Latest policy changes
We believe that the government’s current policy (Figure 1) stance supports the recovery of the brokerage industry in two ways:
Encouraging direct financing: The CSRC repeatedly emphasized to increase the proportion of direct financing in 2019. In 2018, the proportion of direct financing in the increment of social finance was only 24%.
The Kechuang Board is one of policies to encourage direct financing, mainly to attract emerging technology companies to list in China rather than overseas. Applications from big data, cloud computing and artificial intelligence companies will be favored by the board. Until July 24th, there are 25 stocks (Figure 2) traded at Kechang board, with RMB 64.38bn market cap.
We expect the establishment of Kechuang board to contribute to the recovery of brokers’ underwriting business. By comparing the listing standards and pricing method (Figure 2) to the main boards, we noticed that the new board has the following advantages:
Tax and fee reduction: On February 2019, CSRC was open for collecting proposals regarding the tax and fee reduction for the brokerage industry. We expect related policy will come alone in the third quarter.
Fundamental business: Investment income growth
Latest 2019 Q1 statistics from CSRC showed brokerage company’s Securities Investment Income continues to surge, growing 215% YoY (Figure 3), led by overall operating revenue growth of 54.47% YoY as China’s stock market gained over 20% in the first quarter.
In June, there was increased market volatility, trading activity and the scale of margin trading declined slightly. We expect that the performance will continue to rise YoY due to the surge of investment income. Also, the opening of Kechuang board is expected to catalyze the investment opportunities for leading securities firms.
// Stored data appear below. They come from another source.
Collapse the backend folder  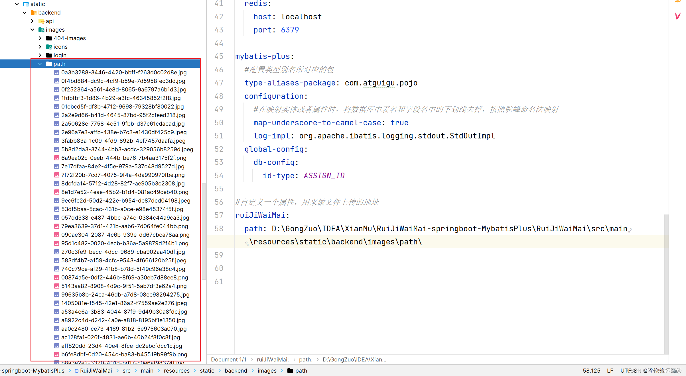[25, 13]
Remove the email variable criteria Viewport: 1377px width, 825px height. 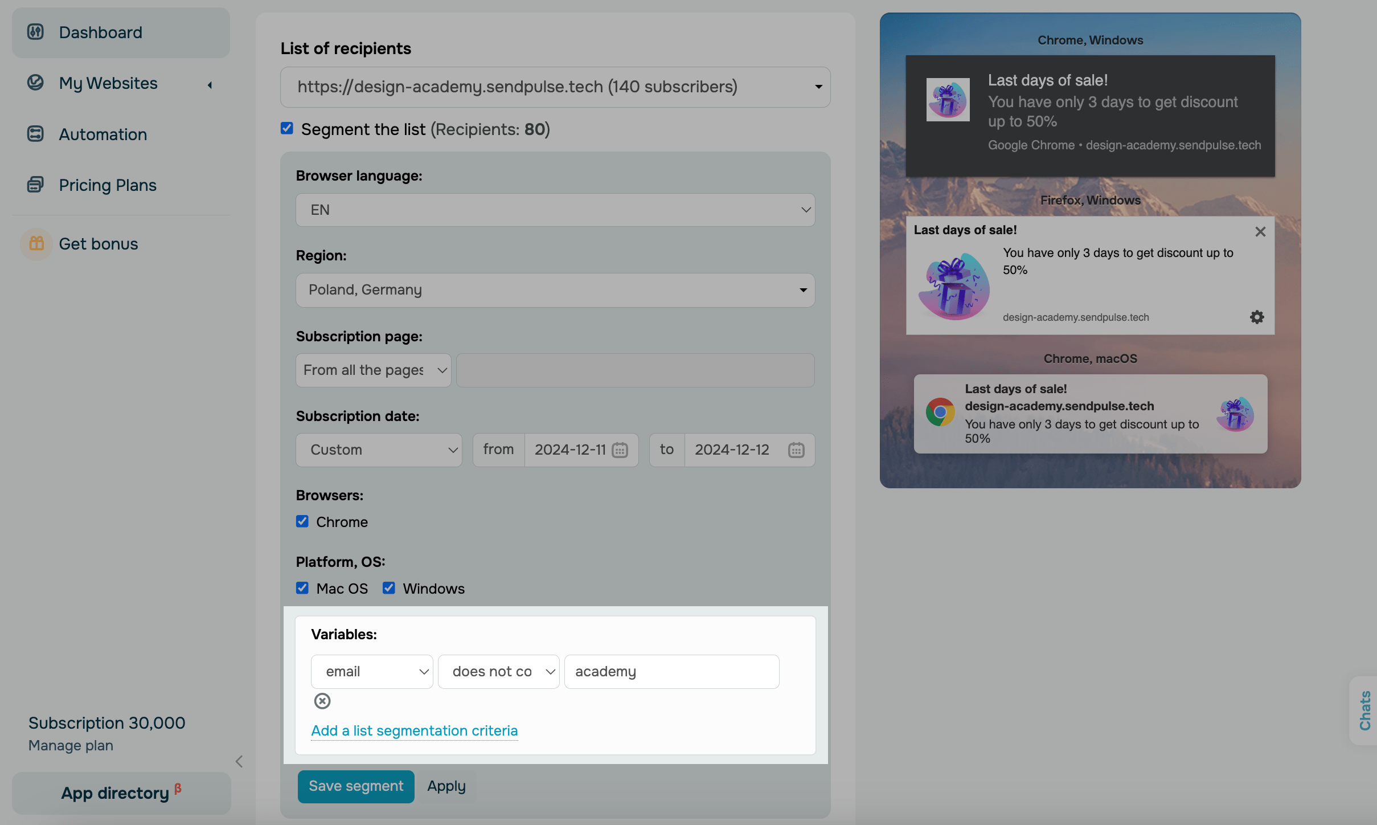point(322,701)
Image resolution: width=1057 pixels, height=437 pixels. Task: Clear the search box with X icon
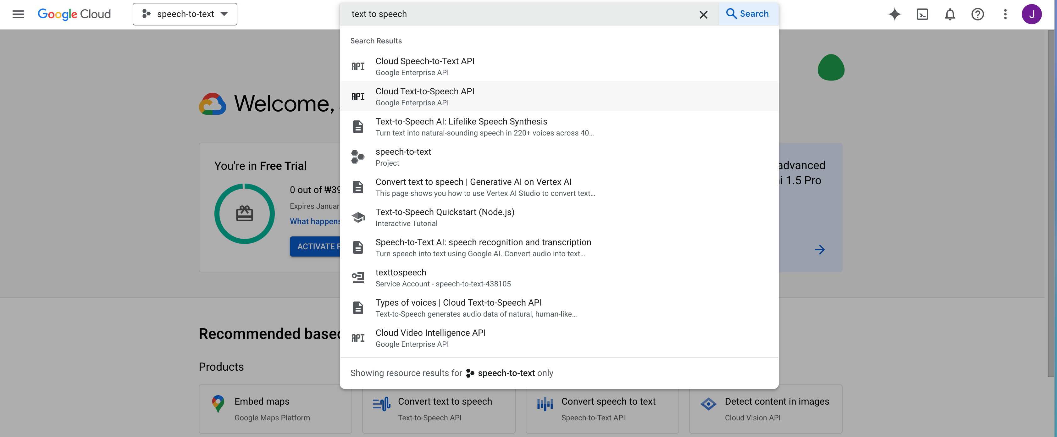(703, 15)
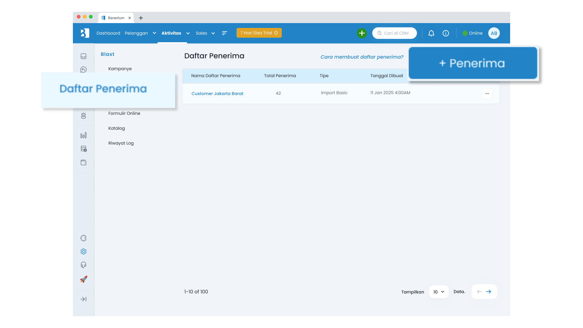Click the next page arrow
The height and width of the screenshot is (328, 583).
(489, 292)
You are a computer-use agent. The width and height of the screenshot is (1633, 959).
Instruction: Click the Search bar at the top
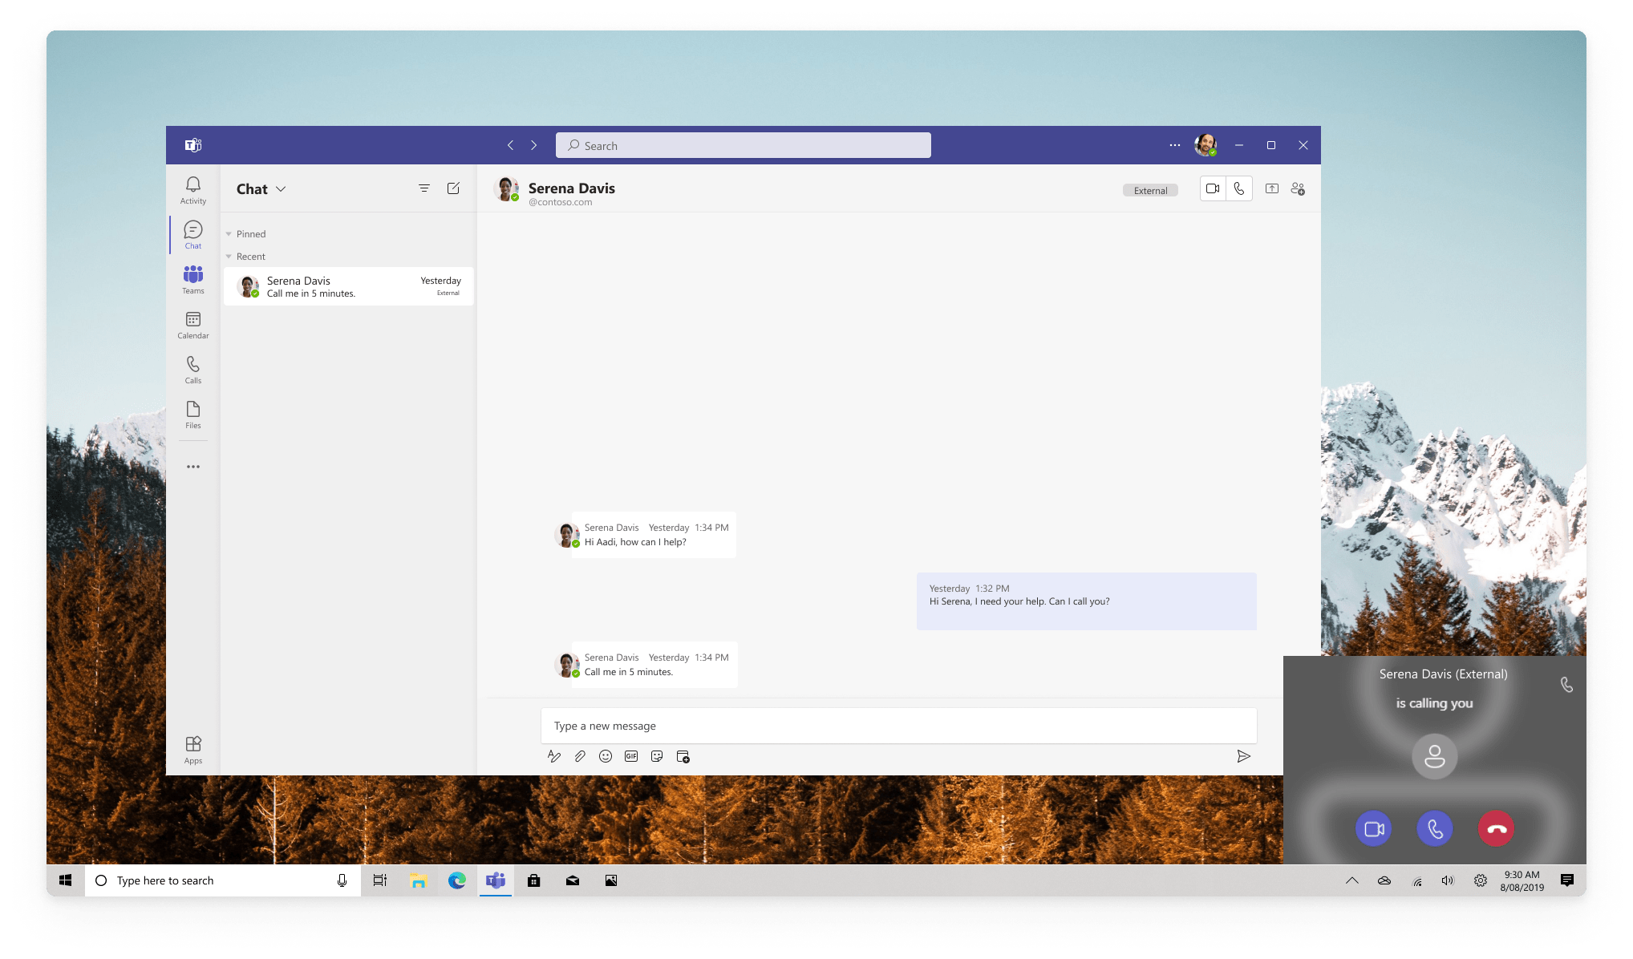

Market: the scale of bond underwriting is 583.3 billion yuan, up 31.2% QoQ.
According to Bloomberg’s June data, the Shanghai Composite Index rose 2.77%, the Shenzhen Composite Index rose 2.86%, the GEM Index rose 1.88%, and the Shanghai Treasury bond rose 0.44%.
Latest statistics from CSRC showed that the monthly turnover of stocks was RMB 8,752bn, up 25.19% YoY. At the end of June, the balance of the margin trading was RMB 912.8bn, down 2.31% QoQ. The scale of IPO is RMB10.5bn, down 32.7% QoQ, while the scale of bond underwriting is 583.3 billion yuan, up 31.2% QoQ.
We are OVERWEIGHT on the China Brokerage Sector. Despite market volatility in the second quarter, we believe the robust investment income and more policy support will shelter the sector from the risks.